▶ Your goal: Go through the records below line by line. Count the lines with "computer" and give the count alone.

▶ Working data:
= Beginning of Section =

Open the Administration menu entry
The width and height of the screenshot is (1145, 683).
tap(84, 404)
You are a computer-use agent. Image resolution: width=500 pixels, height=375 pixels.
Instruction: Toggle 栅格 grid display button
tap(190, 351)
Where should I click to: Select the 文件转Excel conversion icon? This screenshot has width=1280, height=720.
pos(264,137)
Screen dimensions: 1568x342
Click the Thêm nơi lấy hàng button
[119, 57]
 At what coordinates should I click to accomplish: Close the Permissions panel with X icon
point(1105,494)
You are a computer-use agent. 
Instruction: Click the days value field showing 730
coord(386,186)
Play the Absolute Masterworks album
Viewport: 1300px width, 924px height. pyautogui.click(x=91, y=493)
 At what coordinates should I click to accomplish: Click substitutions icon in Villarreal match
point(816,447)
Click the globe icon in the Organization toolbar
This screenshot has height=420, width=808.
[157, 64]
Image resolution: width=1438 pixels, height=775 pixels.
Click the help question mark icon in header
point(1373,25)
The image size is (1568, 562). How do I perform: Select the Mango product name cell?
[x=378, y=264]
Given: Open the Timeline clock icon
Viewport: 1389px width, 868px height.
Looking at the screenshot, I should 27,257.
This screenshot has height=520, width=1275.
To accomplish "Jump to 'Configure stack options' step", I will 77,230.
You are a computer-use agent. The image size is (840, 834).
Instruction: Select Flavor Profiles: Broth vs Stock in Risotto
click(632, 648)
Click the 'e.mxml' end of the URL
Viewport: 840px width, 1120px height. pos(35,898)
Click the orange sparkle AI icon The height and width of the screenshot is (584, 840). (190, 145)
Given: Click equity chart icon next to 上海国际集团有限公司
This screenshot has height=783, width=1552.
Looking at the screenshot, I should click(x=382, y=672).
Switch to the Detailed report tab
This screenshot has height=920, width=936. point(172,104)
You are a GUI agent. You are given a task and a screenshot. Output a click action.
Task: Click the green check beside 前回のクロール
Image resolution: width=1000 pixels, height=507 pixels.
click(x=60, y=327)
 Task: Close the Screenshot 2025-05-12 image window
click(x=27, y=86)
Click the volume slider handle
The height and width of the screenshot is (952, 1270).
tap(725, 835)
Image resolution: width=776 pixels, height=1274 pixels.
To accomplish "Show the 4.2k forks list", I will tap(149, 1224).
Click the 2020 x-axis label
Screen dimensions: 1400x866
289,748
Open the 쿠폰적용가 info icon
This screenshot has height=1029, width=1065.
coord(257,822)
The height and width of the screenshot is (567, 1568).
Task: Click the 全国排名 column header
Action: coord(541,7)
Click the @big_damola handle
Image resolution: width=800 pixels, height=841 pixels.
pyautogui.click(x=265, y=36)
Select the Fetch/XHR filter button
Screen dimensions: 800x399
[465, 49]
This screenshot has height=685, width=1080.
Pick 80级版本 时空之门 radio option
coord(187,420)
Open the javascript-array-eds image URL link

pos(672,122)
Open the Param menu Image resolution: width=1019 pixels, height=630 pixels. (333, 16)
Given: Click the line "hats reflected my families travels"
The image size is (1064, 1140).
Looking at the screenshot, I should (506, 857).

= End of Section =

▶ Result of this task: 3